Publicis is bullish on its future after a strong Q2

Publicis Groupe is confident about its path forward, despite economic uncertainty, due to its better-than-expected Q2 financial results.

Organic revenue grew by 7.1% year-over-year during the three months ended June 30.

Data division Epsilon grew by 6.8% and digital transformation consultancy Publicis.Sapient by 5.5%, despite comparisons to strong year-ago quarters. Media had double-digit organic revenue growth, with Creative organic growth in the low single digits. The company pointed out that this gives it a “uniquely balanced” revenue mix, with Creative, Media and Data & Tech each representing roughly one third of total revenue.

The big story Publicis wants to tell in Q2 is its performance relative to its competitors, claiming revenue and other financial measures are out-performing other major holding companies so far in 2023. In addition, since the company reorganized as a “transformation partner” for clients in 2019, Publicis’ reported net revenue is up 45%. Arthur Sadoun, chairman and CEO of Publicis Groupe, said the company’s strength in data and technology, combined with creativity and media, makes it “uniquely positioned to lead the future of our industry.”
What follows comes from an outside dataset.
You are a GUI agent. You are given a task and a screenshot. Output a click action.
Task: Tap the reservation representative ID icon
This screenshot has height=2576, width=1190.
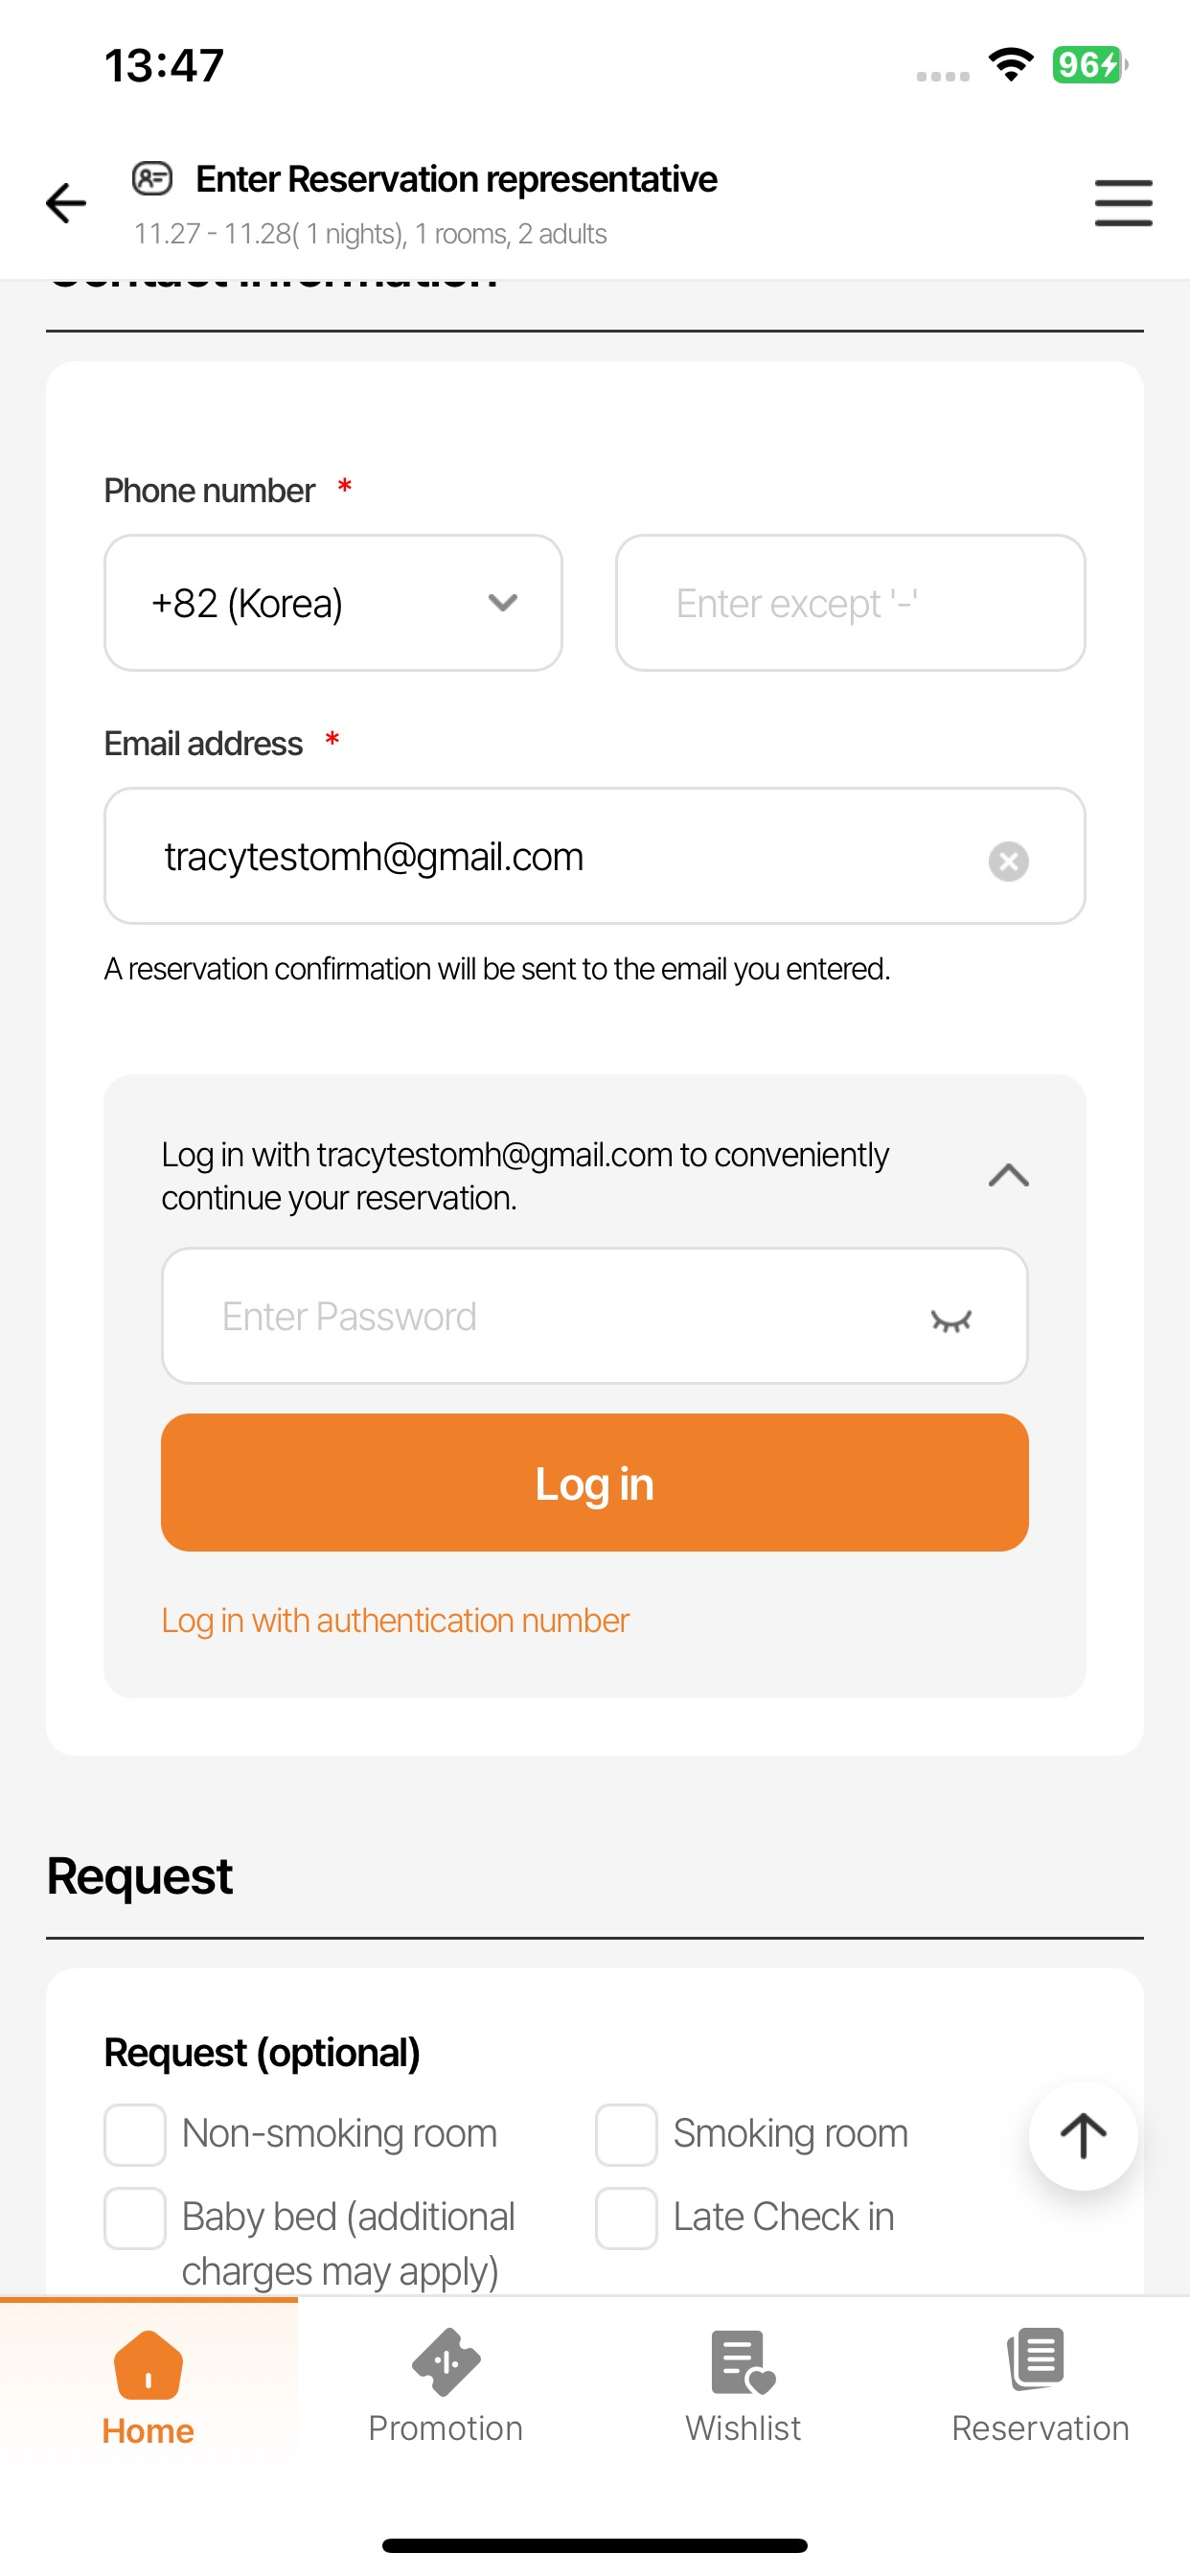[153, 179]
“But Publicis is not only future-proof,” he said. “It is also more resilient to business cycles, allowing us to upgrade our guidance on all KPIs for the year despite persistent macroeconomic uncertainty.” Publicis Groupe now expects its full-year organic growth to be above 5%.

Geographically, North America had 4.9% organic growth, driven by – like the rest of the company – strong growth in Media and Data & Tech. In particular, Epsilon’s digital media work is outperforming other divisions, while 5.1% growth at Publicis.Sapient was “solid” given slower decision-making processes in the current economic environment. Creative revenue was described as “stable,” with some expected pull-back in traditional advertising.

Personnel costs at Publicis Groupe have also increased by 8% so far this year, roughly in line with the company’s revenue growth. Personnel costs as a percentage of revenue have remained relatively stable year-over-year. While the company is now employing fewer freelancers globally, associated cost savings have been partially offset by an increase in restructuring charges.